I had spent most of my youth on the downside of sex. When I found queerness and discovered butches, I started my journey through a new sexual geography, uncovering the exquisite gifts butch women had that could turn me inside out. I finally discovered elements of sex that were completely my own, which allowed me to claim my own body, my own heat, my own potential inside the matrix of sexual desire. It gave me back myself after all the damage and terrible despair, the loneliness and solitude and silence that had long surrounded my own nameless wanting.

But the impact of being alone and in sexual shame and confusion about my own desires was terrifying.
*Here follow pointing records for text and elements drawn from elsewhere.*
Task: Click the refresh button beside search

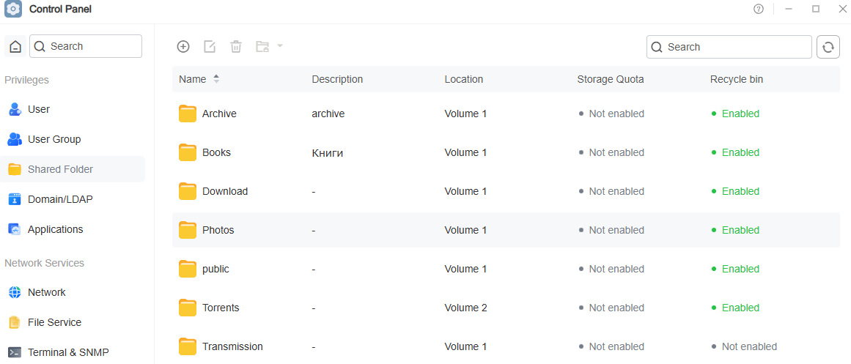Action: (828, 47)
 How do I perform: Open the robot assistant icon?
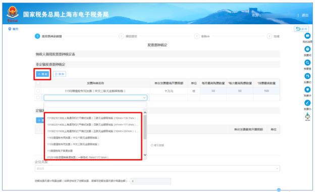click(x=307, y=117)
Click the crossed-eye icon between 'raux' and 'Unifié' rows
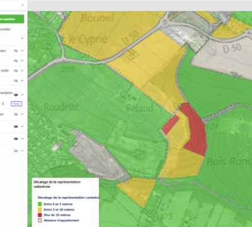Screen dimensions: 252x227 [16, 61]
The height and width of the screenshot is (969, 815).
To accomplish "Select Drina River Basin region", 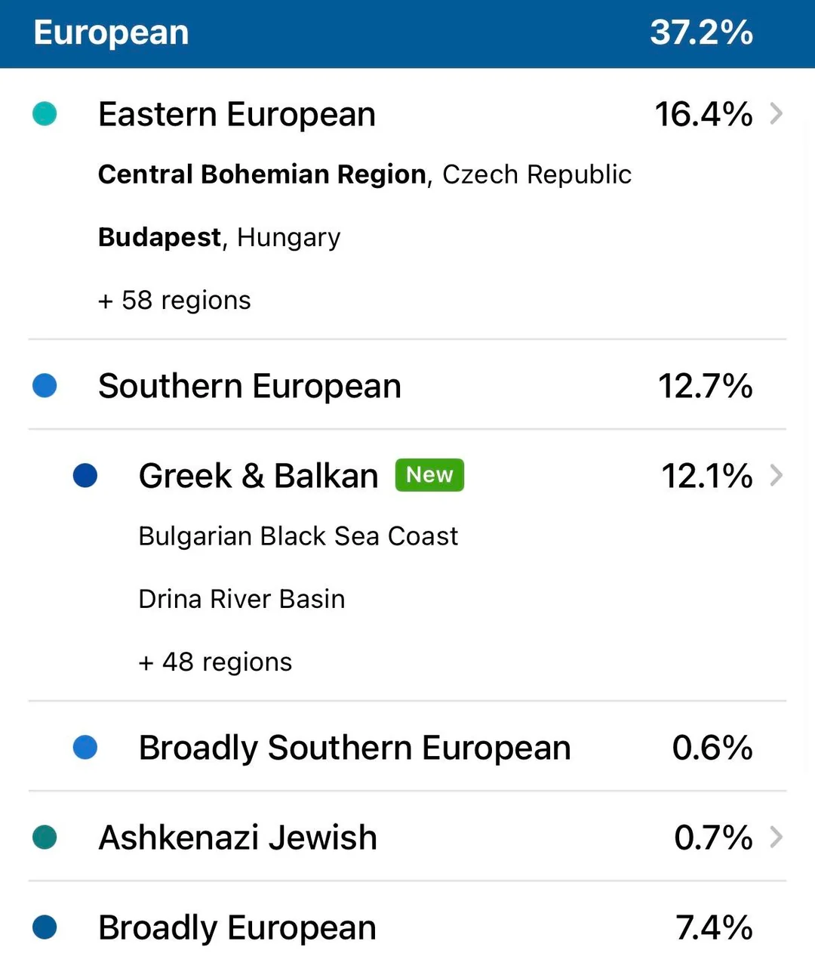I will pyautogui.click(x=241, y=599).
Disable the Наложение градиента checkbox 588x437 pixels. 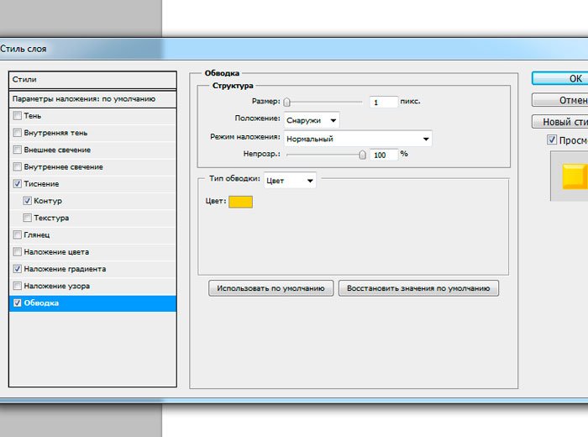tap(18, 269)
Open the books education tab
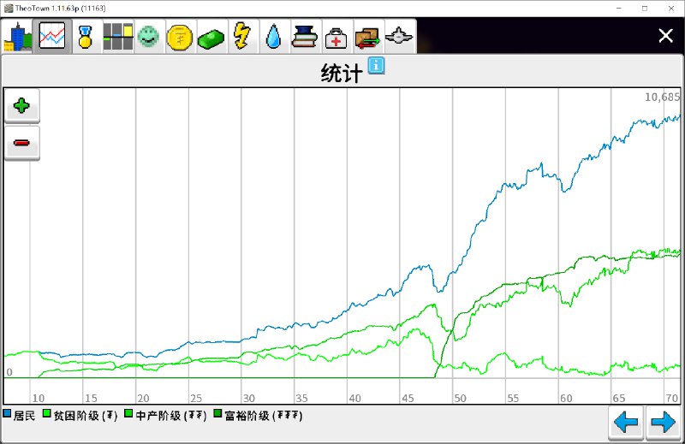This screenshot has width=685, height=444. pyautogui.click(x=305, y=37)
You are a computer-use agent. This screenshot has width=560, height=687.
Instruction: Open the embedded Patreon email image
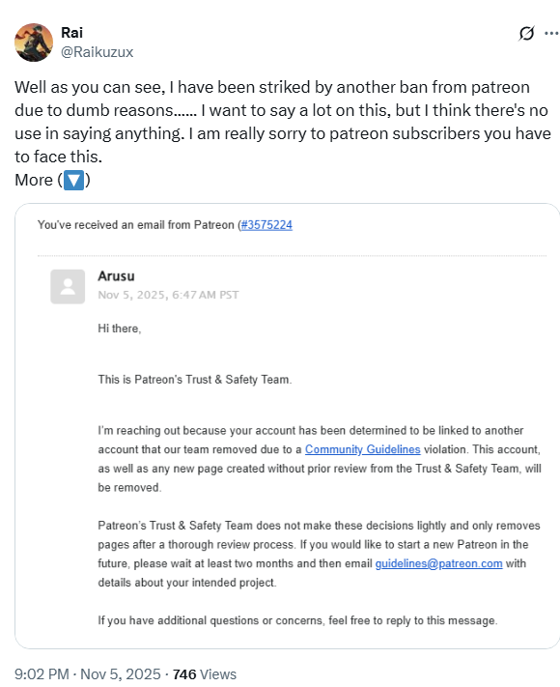(287, 426)
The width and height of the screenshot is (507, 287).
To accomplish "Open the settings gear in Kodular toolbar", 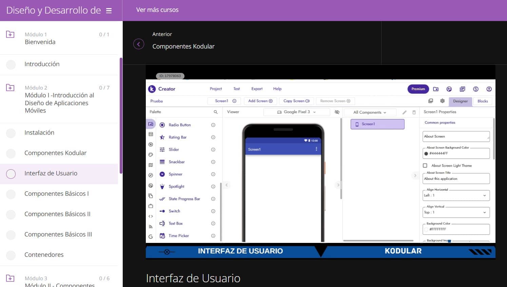I will 442,101.
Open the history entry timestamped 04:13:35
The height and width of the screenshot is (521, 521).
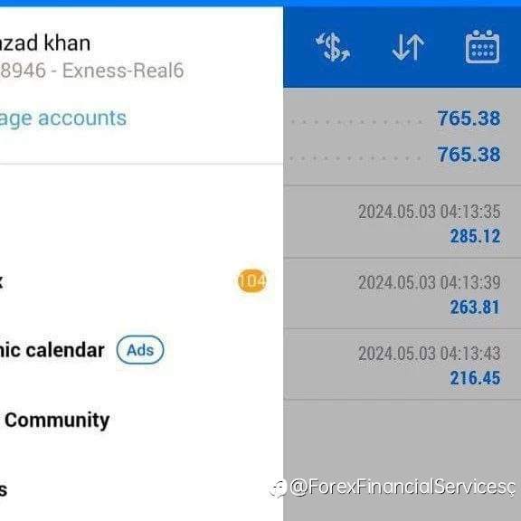click(x=402, y=222)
Like being exiled and mute, that sexual silence embedded itself deep into my body and my hopes, numbing me to any sexual future I might dare to seek out. I could not fathom what people were describing when they discussed pleasant sexual experiences and physical attractions, and I stayed silent when asked about my own. Sex was work for me, not pleasure; and while I was good at what I did as a sex worker, I wasn’t confused about who it was for.

My own queer desire for other women, and my queerer-yet desire for women who were men who were women, confounded me even more, leaving me deeply troubled and appalled about what it all actually meant. I was a radical then, a revolutionary, an activist. I was also a sexual deviant, living half my life outside the borders of the political values I believed in. This horrified me. I feared the consequences would leave me exiled from the activism I believed in, and which I had spent my adult life fighting for. My desires, which I understood then to be abnormal, also seemed irrelevant to the “real” issues that were considered momentous in the movements I belonged to. Those movements were framed by issues of race and class and the fight for biological females’ gender freedom; they were based on the overall battle for social justice, in all its ramifications.